REFORMING JUDICIAL BODIES
Parliament, the Verkhovna Rada, overwhelmingly approved legislation on Tuesday in a second and final reading with provisions on who is to sit on the 16-member High Qualification Commission of Judges, which selects and evaluates justices.
That body is appointed by the High Council of Justice — on a strict competitive basis.

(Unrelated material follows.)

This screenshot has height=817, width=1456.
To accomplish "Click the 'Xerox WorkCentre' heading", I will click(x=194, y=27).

A selection commission will examine candidates and will include three foreign experts with the right of veto on appointments — as recommended by the Venice Commission, a Council of Europe body which helps bring constitutions and institutions into line with international standards.
A separate body, the Council of Judges, the Ukrainian judiciary’s highest body, ensures the independence of judges and has until now elected its members by secret ballot.

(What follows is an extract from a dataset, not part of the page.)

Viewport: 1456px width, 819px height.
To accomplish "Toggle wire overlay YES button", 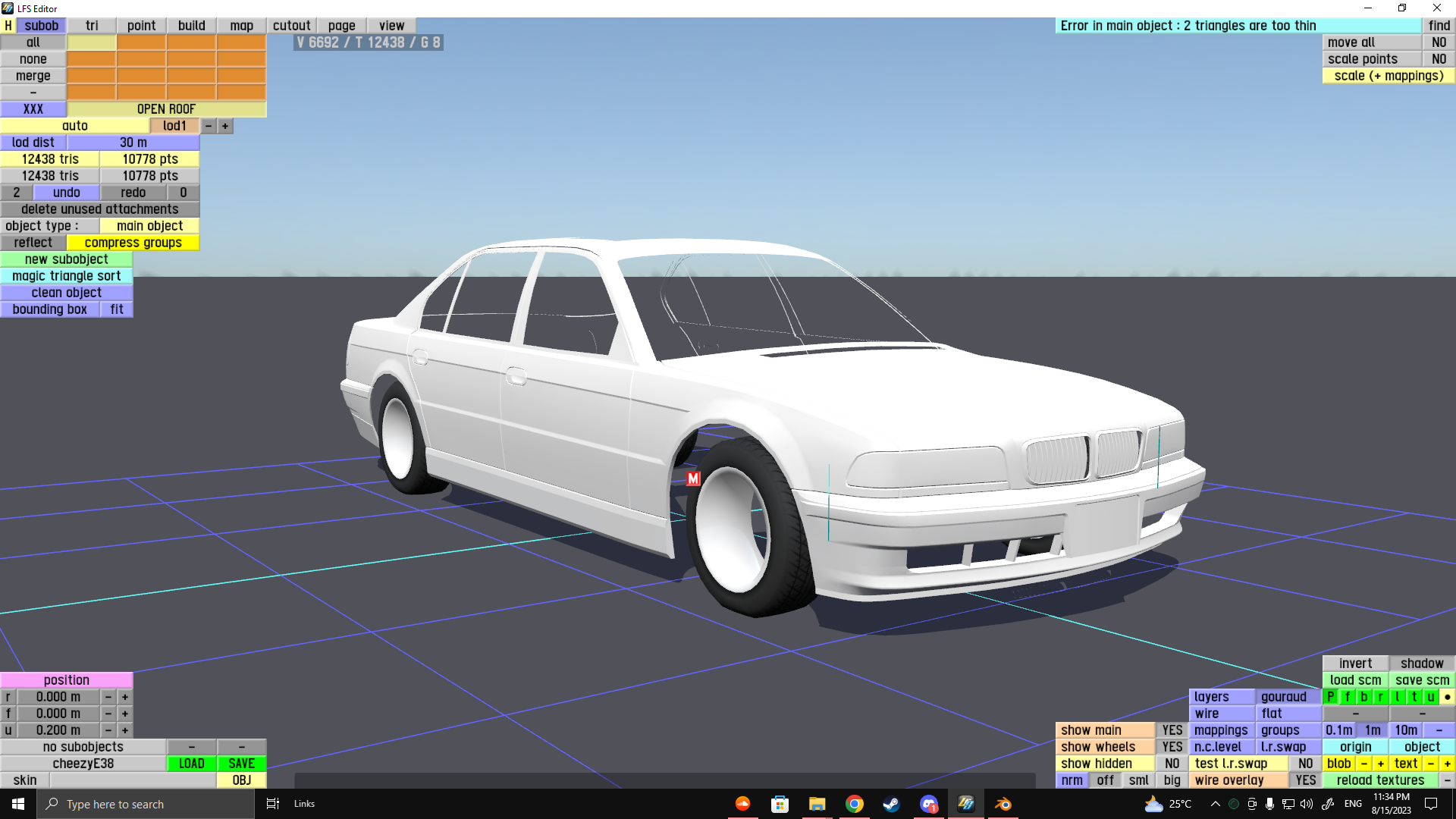I will (x=1305, y=780).
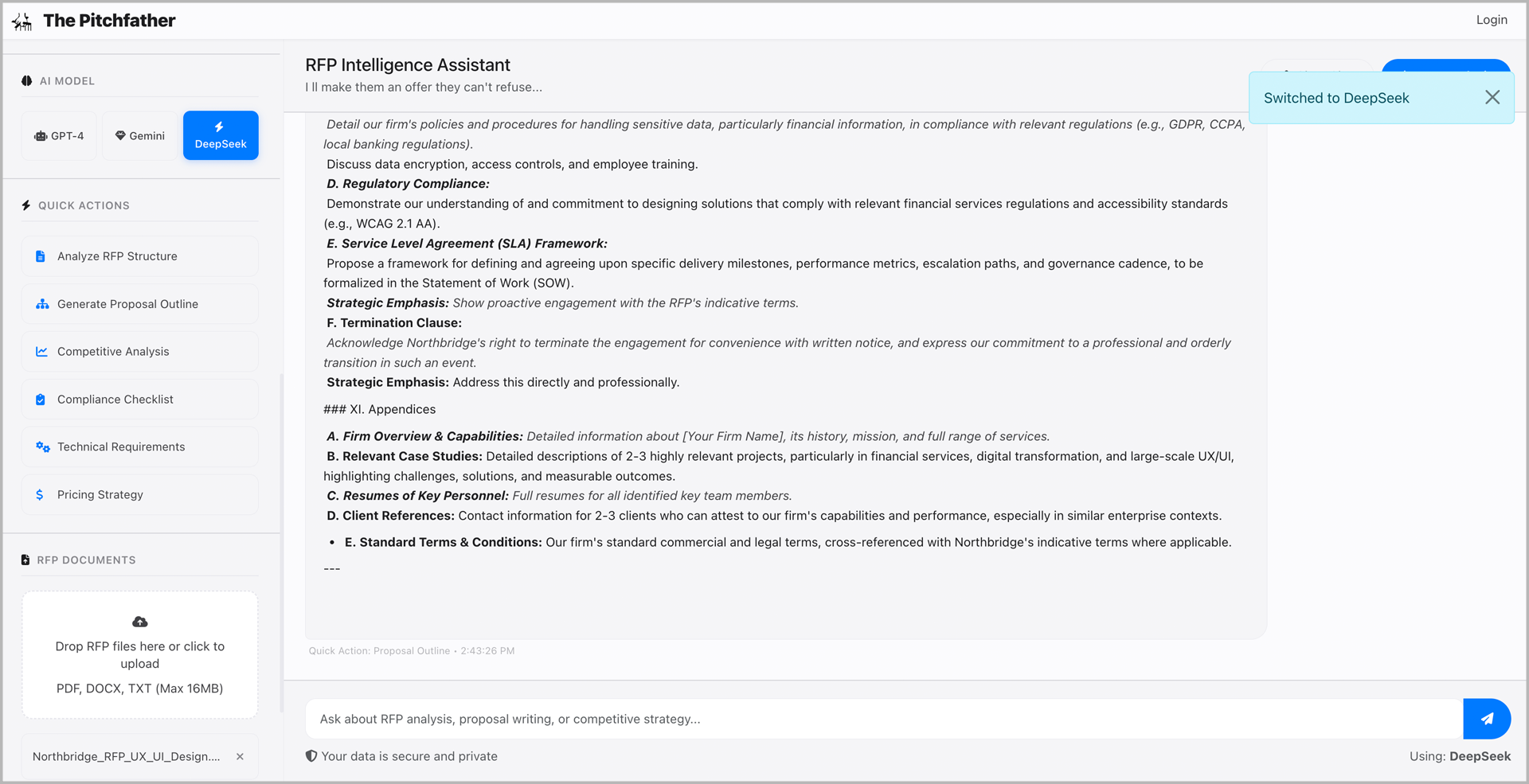Select the DeepSeek model option
Screen dimensions: 1529x784
pos(221,136)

“We promised people we would restore and uphold justice and we are doing this every day with the help of different instruments,” Zelensky said on his Telegram channel after the legislation was passed.
“Today we have good news from the Verkhovna Rada. which provided strength for one of those instruments to uphold justice. At last, a law has been passed to resume the work of the High Qualification Commission of Judges. And I hope no one concealed legal ‘landmines” in the legislation or distorted its essence…The Commission must be drawn up so that its members harbour no ‘obligations’ or ‘links’ to the so-called judicial mafia.”

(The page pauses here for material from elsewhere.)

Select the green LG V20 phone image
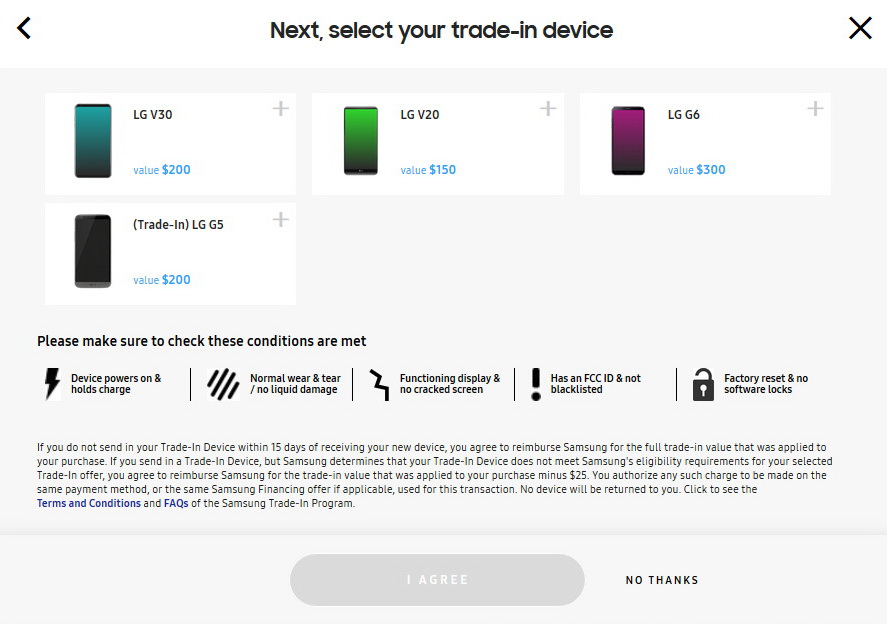Viewport: 887px width, 624px height. pyautogui.click(x=360, y=142)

The opposition in parliament had opposed the right of veto on the foreign experts — as had many members of Zelensky’s own Servant of the People Party and even the president’s close allies.
“If they are going to say — ‘we will choose for you and oversee things’ then let’s just say it loud and in the open that we are handing over the judicial system to outsourcing by an international institution,” David Arakhamia, head of the pro-presidential majority in parliament, said earlier this month.
PRESSURE ON PARLIAMENTARIANS SECURES PASSAGE
In the end, pressure from international institutions — and the need to secure credits — brought deputies around.
A second law approved in its final reading imposes jail sentences on officials who make false income or asset declarations. All assets worth more than the equivalent of $150,000 must be declared.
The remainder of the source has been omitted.